(Records contained in a dataset)

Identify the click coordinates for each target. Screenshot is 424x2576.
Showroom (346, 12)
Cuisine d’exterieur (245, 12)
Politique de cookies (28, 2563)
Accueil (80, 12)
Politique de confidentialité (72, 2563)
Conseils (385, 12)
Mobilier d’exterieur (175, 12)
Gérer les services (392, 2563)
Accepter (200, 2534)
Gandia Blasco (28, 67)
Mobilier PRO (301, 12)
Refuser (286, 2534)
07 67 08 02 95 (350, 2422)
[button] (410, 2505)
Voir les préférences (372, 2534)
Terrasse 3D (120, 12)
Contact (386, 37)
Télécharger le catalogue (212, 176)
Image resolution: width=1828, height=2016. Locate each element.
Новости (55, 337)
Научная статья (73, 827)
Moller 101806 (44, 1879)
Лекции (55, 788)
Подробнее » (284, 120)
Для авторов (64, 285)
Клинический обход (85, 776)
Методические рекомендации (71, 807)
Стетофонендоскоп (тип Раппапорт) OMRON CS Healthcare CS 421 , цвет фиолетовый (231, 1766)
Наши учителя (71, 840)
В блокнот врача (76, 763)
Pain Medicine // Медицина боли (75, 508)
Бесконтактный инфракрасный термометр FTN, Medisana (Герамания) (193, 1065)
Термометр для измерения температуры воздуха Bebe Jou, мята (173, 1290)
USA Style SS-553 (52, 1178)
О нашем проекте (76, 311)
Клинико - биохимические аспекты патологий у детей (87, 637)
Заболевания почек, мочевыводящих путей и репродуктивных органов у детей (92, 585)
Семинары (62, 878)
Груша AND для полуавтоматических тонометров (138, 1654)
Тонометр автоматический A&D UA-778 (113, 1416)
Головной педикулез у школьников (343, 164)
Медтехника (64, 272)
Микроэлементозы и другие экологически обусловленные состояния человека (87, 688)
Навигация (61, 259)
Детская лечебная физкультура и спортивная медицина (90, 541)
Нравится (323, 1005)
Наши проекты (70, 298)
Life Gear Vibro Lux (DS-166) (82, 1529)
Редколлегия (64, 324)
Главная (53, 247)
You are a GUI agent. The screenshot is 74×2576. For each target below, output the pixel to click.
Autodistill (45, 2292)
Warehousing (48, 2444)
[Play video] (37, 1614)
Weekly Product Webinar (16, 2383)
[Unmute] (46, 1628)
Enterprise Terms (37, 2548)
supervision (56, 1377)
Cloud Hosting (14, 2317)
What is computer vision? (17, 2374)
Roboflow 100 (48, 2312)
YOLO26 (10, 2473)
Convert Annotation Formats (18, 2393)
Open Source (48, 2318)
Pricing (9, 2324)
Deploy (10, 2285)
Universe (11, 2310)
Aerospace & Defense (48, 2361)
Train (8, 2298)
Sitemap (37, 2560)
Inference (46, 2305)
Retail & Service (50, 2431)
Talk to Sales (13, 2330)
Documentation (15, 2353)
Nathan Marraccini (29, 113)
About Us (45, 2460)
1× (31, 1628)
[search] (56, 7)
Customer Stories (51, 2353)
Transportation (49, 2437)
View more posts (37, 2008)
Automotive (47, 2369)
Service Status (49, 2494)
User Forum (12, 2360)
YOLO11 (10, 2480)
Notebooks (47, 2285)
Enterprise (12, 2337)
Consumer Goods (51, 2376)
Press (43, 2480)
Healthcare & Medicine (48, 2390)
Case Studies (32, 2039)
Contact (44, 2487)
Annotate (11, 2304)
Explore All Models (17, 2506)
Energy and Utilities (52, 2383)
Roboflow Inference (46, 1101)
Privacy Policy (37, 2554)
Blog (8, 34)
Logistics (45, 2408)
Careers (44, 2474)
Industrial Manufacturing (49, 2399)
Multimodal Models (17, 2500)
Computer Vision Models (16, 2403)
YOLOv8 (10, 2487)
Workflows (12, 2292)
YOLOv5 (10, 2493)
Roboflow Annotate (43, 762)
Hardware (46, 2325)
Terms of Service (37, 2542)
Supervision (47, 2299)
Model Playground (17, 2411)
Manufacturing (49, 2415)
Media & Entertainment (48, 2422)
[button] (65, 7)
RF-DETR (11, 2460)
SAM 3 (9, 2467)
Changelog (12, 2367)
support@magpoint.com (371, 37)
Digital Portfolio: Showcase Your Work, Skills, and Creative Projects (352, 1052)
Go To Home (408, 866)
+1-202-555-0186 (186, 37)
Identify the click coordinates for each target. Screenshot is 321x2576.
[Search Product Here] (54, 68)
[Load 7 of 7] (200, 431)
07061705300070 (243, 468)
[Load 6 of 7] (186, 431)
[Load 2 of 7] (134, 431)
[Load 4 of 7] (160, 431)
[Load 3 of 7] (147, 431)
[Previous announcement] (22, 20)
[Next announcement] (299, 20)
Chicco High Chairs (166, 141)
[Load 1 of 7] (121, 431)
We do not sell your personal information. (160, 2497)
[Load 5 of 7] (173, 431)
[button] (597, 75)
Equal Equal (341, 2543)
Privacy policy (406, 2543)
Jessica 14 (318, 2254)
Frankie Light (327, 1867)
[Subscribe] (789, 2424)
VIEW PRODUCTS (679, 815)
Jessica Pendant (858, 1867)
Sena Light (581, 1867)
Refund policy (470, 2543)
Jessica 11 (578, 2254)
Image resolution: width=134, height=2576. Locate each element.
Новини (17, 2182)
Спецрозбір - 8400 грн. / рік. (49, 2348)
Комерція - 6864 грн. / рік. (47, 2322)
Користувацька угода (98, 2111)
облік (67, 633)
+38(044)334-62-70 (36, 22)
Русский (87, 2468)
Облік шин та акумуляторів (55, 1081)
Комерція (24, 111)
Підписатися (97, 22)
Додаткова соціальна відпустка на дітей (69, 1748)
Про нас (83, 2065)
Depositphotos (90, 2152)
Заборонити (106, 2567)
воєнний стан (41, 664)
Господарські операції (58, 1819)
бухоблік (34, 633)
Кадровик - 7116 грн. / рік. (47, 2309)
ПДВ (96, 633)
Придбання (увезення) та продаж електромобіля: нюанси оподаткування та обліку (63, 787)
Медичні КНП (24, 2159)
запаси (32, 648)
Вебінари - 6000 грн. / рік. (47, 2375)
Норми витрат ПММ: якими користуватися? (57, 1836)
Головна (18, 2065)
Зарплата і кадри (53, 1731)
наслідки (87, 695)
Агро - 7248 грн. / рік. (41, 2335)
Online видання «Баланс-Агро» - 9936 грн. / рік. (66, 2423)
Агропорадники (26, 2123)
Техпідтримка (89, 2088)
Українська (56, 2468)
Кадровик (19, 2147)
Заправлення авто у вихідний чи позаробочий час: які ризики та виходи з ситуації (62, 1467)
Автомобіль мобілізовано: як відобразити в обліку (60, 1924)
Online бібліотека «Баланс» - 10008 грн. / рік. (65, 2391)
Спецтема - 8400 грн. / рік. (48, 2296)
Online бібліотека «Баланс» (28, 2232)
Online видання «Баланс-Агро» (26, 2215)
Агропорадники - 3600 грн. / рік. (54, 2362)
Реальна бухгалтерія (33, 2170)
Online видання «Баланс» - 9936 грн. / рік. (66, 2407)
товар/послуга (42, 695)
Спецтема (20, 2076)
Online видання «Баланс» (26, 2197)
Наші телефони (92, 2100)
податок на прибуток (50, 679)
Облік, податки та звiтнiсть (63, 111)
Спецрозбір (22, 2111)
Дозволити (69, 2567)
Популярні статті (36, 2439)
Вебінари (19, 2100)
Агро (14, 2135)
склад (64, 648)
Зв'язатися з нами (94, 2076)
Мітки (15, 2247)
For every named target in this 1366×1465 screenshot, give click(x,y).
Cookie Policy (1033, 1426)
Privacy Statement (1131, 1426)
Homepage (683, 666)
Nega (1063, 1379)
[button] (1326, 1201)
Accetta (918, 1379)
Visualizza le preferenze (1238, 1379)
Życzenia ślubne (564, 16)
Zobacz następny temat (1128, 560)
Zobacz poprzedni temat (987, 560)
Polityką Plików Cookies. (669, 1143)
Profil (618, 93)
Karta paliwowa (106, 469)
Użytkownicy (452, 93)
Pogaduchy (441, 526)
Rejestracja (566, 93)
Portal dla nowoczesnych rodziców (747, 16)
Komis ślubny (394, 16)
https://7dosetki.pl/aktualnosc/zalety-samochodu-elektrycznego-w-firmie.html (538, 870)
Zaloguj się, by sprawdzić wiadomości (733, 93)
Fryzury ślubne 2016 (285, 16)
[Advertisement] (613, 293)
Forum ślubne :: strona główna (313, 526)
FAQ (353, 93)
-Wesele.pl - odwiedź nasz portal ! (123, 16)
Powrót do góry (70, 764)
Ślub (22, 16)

WHAT THE EXERCISE ASKS
Print again the lines of the entries above that fall between the line holding "[Next announcement] (299, 20)" and the line holding "Господарські операції (58, 1819)", inclusive, exactly as they stand.

EXERCISE OUTPUT
[Next announcement] (299, 20)
Chicco High Chairs (166, 141)
[Load 1 of 7] (121, 431)
We do not sell your personal information. (160, 2497)
[Load 5 of 7] (173, 431)
[button] (597, 75)
Equal Equal (341, 2543)
Privacy policy (406, 2543)
Jessica 14 (318, 2254)
Frankie Light (327, 1867)
[Subscribe] (789, 2424)
VIEW PRODUCTS (679, 815)
Jessica Pendant (858, 1867)
Sena Light (581, 1867)
Refund policy (470, 2543)
Jessica 11 (578, 2254)
Image resolution: width=134, height=2576. Locate each element.
Новини (17, 2182)
Спецрозбір - 8400 грн. / рік. (49, 2348)
Комерція - 6864 грн. / рік. (47, 2322)
Користувацька угода (98, 2111)
облік (67, 633)
+38(044)334-62-70 (36, 22)
Русский (87, 2468)
Облік шин та акумуляторів (55, 1081)
Комерція (24, 111)
Підписатися (97, 22)
Додаткова соціальна відпустка на дітей (69, 1748)
Про нас (83, 2065)
Depositphotos (90, 2152)
Заборонити (106, 2567)
воєнний стан (41, 664)
Господарські операції (58, 1819)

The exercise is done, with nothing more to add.